(Dataset records)
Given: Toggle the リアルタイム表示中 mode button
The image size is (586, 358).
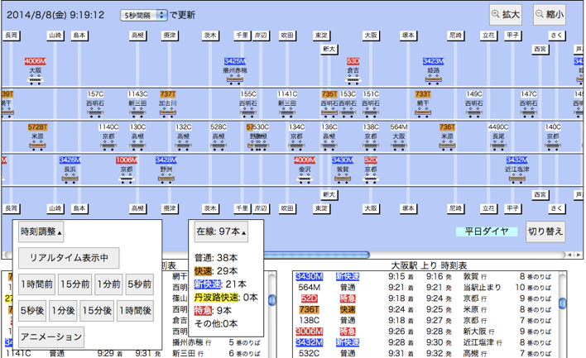Looking at the screenshot, I should coord(70,257).
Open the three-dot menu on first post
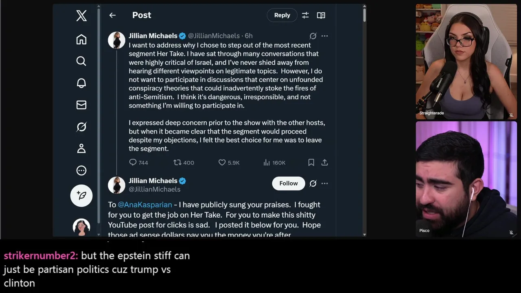The width and height of the screenshot is (521, 293). [324, 36]
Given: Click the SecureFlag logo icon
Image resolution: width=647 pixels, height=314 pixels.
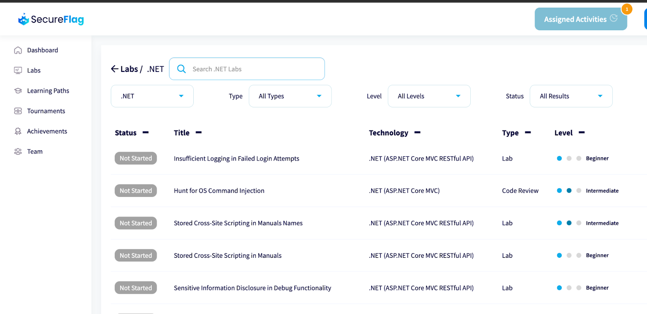Looking at the screenshot, I should point(23,19).
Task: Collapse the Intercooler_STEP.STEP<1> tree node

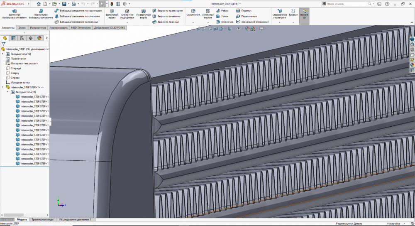Action: click(3, 87)
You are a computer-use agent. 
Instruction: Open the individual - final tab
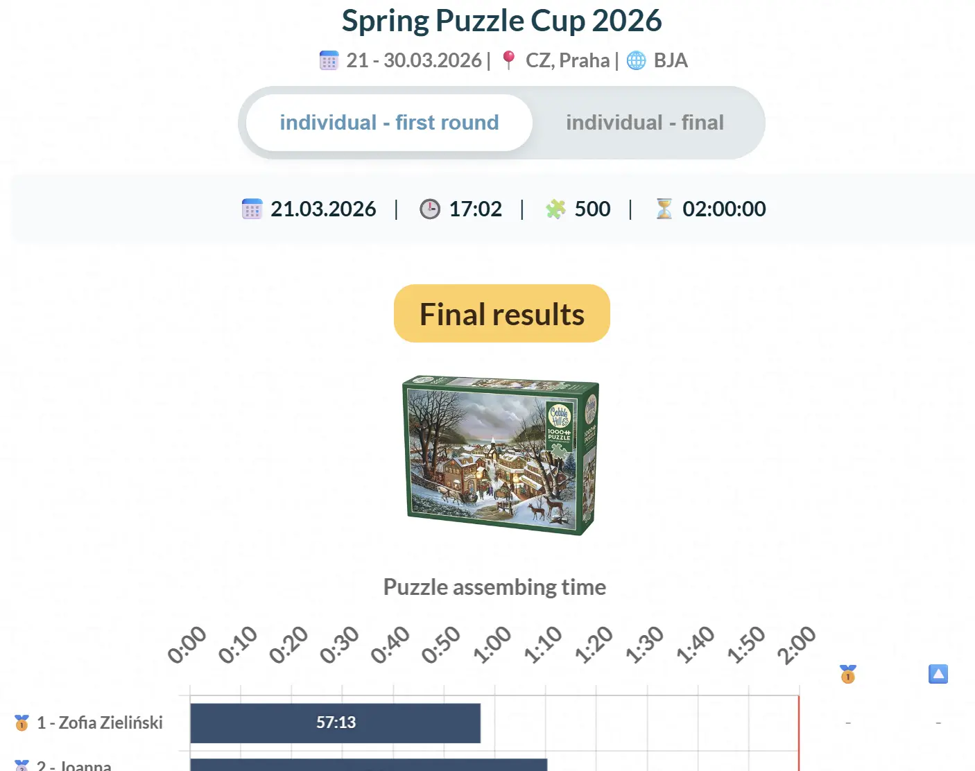[x=644, y=123]
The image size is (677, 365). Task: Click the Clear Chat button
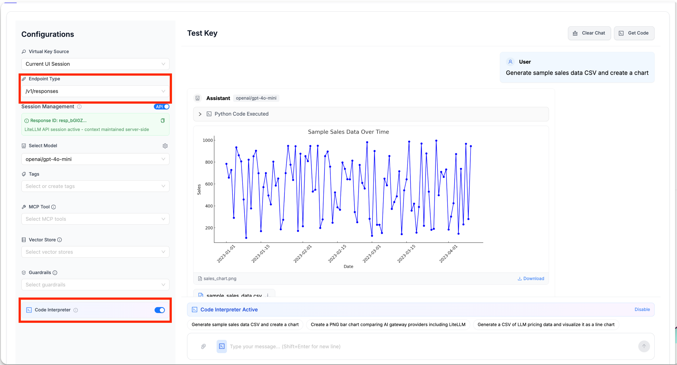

-- THE PROBLEM --
Only the lines from the one holding "The image size is (586, 358)." through the end of the records belong in the answer, copied exactly and without pictures.

-- ANSWER FOR THIS EXERCISE --
The image size is (586, 358).
Looking at the screenshot, I should coord(70,257).
Open the three-dot menu on first post
The width and height of the screenshot is (521, 293). [324, 36]
Given: Click the SecureFlag logo icon
Image resolution: width=647 pixels, height=314 pixels.
Looking at the screenshot, I should point(23,19).
Task: Collapse the Intercooler_STEP.STEP<1> tree node

Action: click(3, 87)
You are a computer-use agent. 
Instruction: Open the individual - final tab
[x=644, y=123]
The image size is (677, 365). Task: Click the Clear Chat button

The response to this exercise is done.